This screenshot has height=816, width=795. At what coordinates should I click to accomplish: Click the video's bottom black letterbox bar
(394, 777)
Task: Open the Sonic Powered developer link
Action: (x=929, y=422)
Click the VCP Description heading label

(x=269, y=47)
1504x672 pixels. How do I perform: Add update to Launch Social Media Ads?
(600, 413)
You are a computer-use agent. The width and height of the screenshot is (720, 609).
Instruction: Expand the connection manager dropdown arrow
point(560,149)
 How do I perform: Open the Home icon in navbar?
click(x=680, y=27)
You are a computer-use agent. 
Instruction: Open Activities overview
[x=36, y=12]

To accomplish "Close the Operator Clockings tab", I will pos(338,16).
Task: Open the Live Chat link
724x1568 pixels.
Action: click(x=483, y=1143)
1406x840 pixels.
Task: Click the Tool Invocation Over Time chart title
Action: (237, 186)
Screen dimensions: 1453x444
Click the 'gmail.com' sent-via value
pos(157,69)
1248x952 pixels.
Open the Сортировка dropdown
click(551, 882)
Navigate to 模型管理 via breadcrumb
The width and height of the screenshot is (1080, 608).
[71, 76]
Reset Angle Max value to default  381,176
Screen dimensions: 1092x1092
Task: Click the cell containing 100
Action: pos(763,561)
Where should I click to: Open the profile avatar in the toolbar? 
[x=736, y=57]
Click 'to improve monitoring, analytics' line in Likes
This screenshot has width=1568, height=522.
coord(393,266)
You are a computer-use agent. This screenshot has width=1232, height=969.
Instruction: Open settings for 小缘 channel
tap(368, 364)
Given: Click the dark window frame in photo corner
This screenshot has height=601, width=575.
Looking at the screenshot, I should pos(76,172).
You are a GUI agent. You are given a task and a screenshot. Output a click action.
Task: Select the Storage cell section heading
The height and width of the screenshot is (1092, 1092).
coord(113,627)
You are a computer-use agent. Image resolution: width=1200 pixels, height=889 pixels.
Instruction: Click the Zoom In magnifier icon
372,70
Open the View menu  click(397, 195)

**Work to complete**
The entries shown above should be duplicated exactly.

**Solution to this exercise**
This screenshot has height=816, width=795. At what coordinates should I click to accomplish: Click the video's bottom black letterbox bar
(394, 777)
Task: Open the Sonic Powered developer link
Action: (x=929, y=422)
Click the VCP Description heading label

(x=269, y=47)
1504x672 pixels. How do I perform: Add update to Launch Social Media Ads?
(600, 413)
You are a computer-use agent. The width and height of the screenshot is (720, 609).
Instruction: Expand the connection manager dropdown arrow
point(560,149)
 How do I perform: Open the Home icon in navbar?
click(x=680, y=27)
You are a computer-use agent. 
Instruction: Open Activities overview
[x=36, y=12]

To accomplish "Close the Operator Clockings tab", I will pos(338,16).
Task: Open the Live Chat link
724x1568 pixels.
Action: click(x=483, y=1143)
1406x840 pixels.
Task: Click the Tool Invocation Over Time chart title
Action: (237, 186)
Screen dimensions: 1453x444
Click the 'gmail.com' sent-via value
pos(157,69)
1248x952 pixels.
Open the Сортировка dropdown
click(551, 882)
Navigate to 模型管理 via breadcrumb
The width and height of the screenshot is (1080, 608).
[71, 76]
Reset Angle Max value to default  381,176
Screen dimensions: 1092x1092
Task: Click the cell containing 100
Action: pos(763,561)
Where should I click to: Open the profile avatar in the toolbar? 
[x=736, y=57]
Click 'to improve monitoring, analytics' line in Likes
This screenshot has width=1568, height=522.
coord(393,266)
You are a computer-use agent. This screenshot has width=1232, height=969.
Instruction: Open settings for 小缘 channel
tap(368, 364)
Given: Click the dark window frame in photo corner
This screenshot has height=601, width=575.
Looking at the screenshot, I should pos(76,172).
You are a GUI agent. You are given a task and a screenshot. Output a click action.
Task: Select the Storage cell section heading
The height and width of the screenshot is (1092, 1092).
coord(113,627)
You are a computer-use agent. Image resolution: width=1200 pixels, height=889 pixels.
Instruction: Click the Zoom In magnifier icon
372,70
Open the View menu  click(397, 195)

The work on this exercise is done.